The dissonance between the majority and the dissent seems to be based on their differing views of section 2 of the Federal Arbitration Act. Because the subject agreement in Rent-A-Center was a stand-alone arbitration agreement, the dissent reasoned that the court had to decide the challenge to the validity of the arbitration agreement before deciding defendant's motion to compel arbitration. The majority, on the other hand, found that an agreement to arbitrate a gateway issue "is simply an additional antecedent agreement the party seeking arbitration asks the federal court to enforce" and that the Federal Arbitration Act "operates on this additional arbitration agreement just as it does on any other" and is valid under section 2 unless grounds are found to exist for revocation. Because plaintiff's challenge was to the arbitration agreement as a whole, the majority reasoned that the delegation provision could be severed from the contract as a whole and enforced in its own right.

The stand-alone contract at issue in Rent-A-Center was a unique fact circumstance. Additionally, the timing of plaintiff's attack on the enforceability of the delegation provision may have presented a unique circumstance that influenced the court's decision.

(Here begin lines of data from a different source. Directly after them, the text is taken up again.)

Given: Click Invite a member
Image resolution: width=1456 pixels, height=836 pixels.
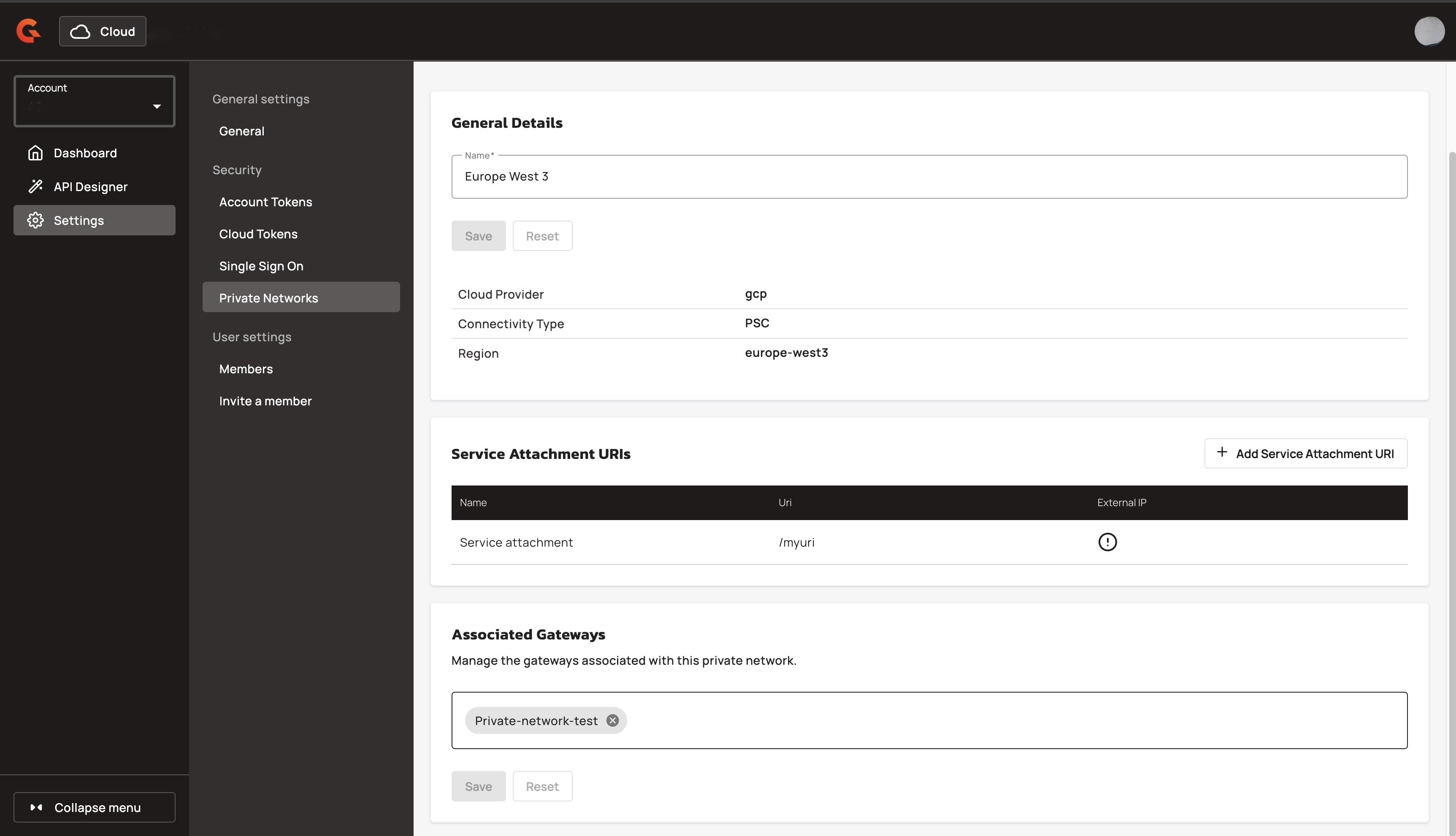Looking at the screenshot, I should pos(265,402).
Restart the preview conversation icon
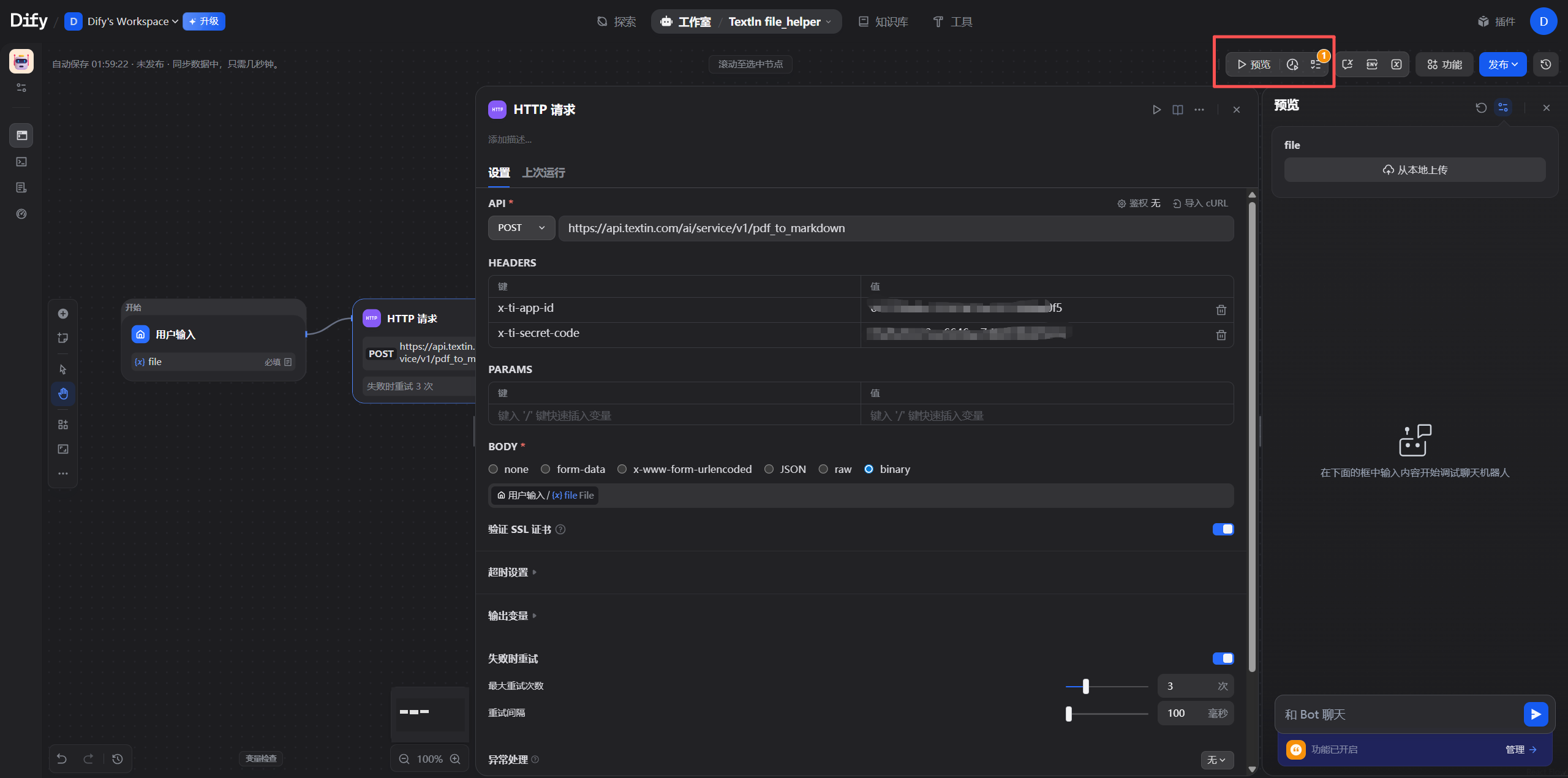The height and width of the screenshot is (778, 1568). click(1481, 108)
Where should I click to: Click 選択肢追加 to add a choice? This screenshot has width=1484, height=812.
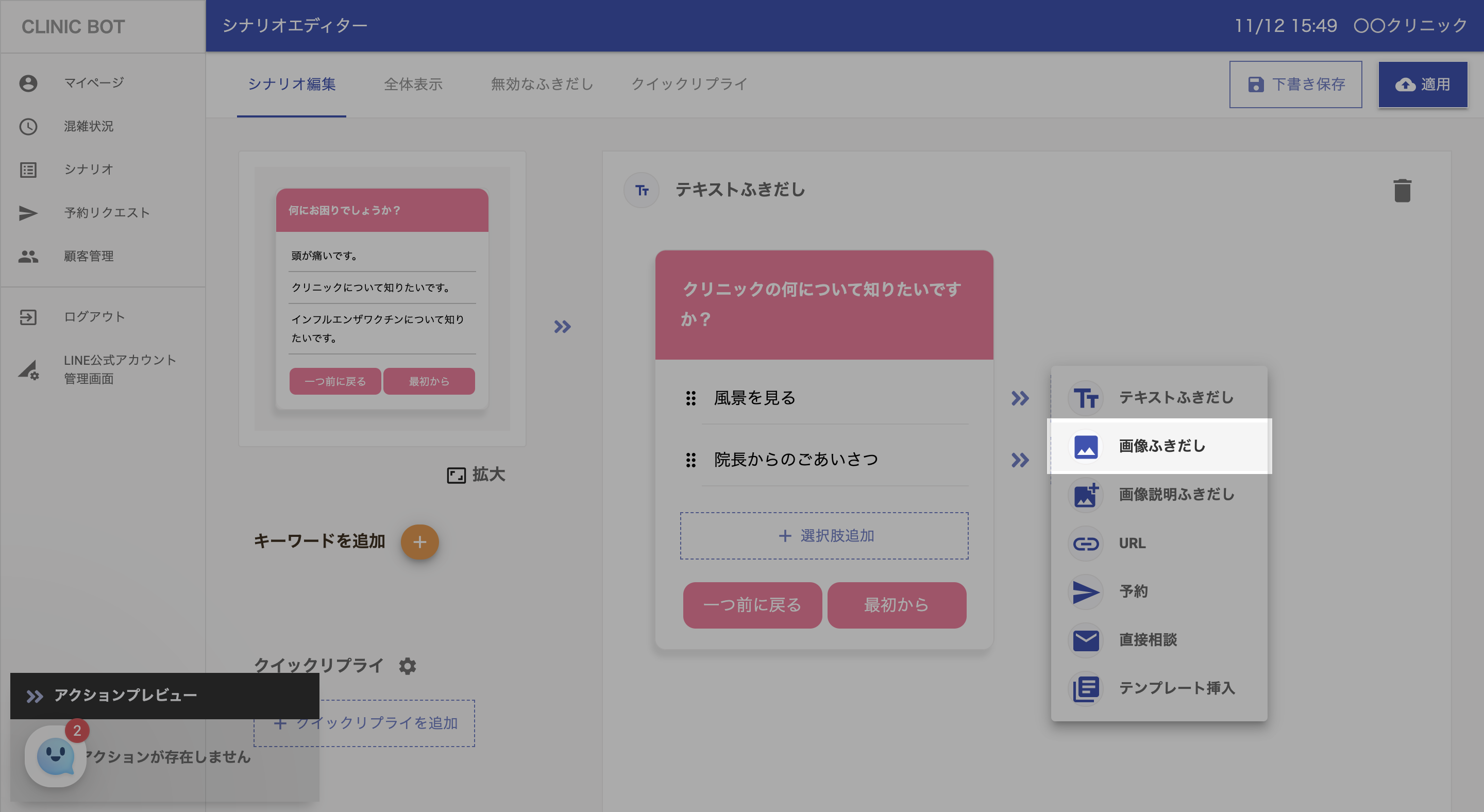click(824, 535)
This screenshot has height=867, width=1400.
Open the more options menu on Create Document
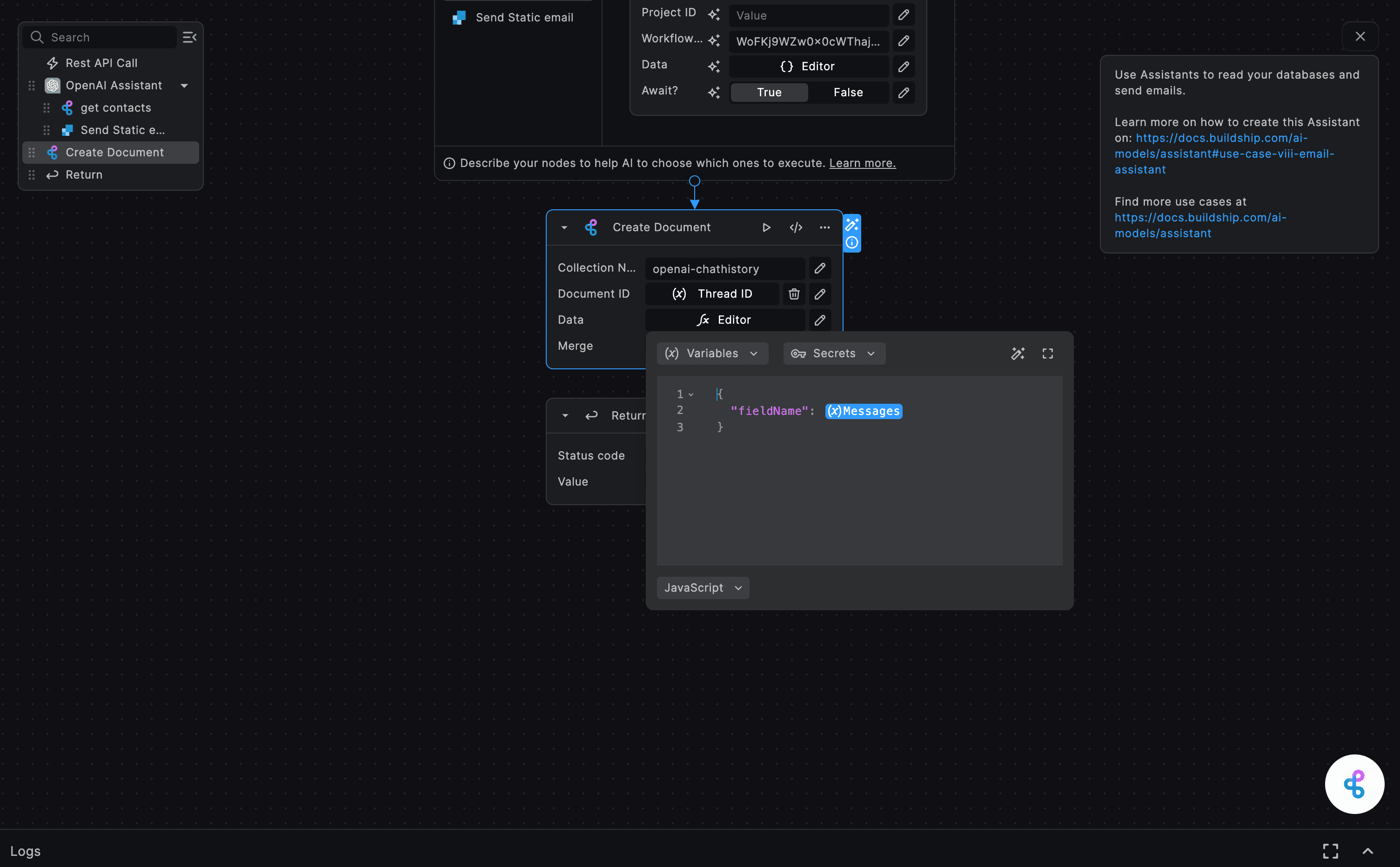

It was not until his brief to the Supreme Court that the plaintiff specifically challenged the delegation provision as substantively unconscionable. The court found that this challenge was made "too late" and, accordingly, was not considered.

Lessons to Be Learned from Rent-A-Center
One lesson to be learned from Rent-A-Center concerns the drafting of pre-dispute arbitration clauses. Not only does the drafter need to give consideration to the scope of the arbitration clause for purposes of defining what disputes that are subject to arbitration, but also the drafter now needs to give consideration as to (a) whether to include a delegation provision, and (b) whether to make the arbitration agreement separate from the companion contract relating to the business transaction. Such contract planning and drafting may serve to insulate arbitrability from attack.

A second lesson to be learned from Rent-A-Center concerns pleading. When the making of an arbitration agreement is an issue and that agreement includes a provision that delegates to the arbitrator the resolution of disputes relating to validity or enforceability of the agreement to arbitrate, that challenge must be directed specifically at both the agreement to arbitrate and the delegation provision. Without such specificity in pleading, an agreement to arbitrate arbitrability will be enforceable even when the validity of the arbitration agreement is challenged.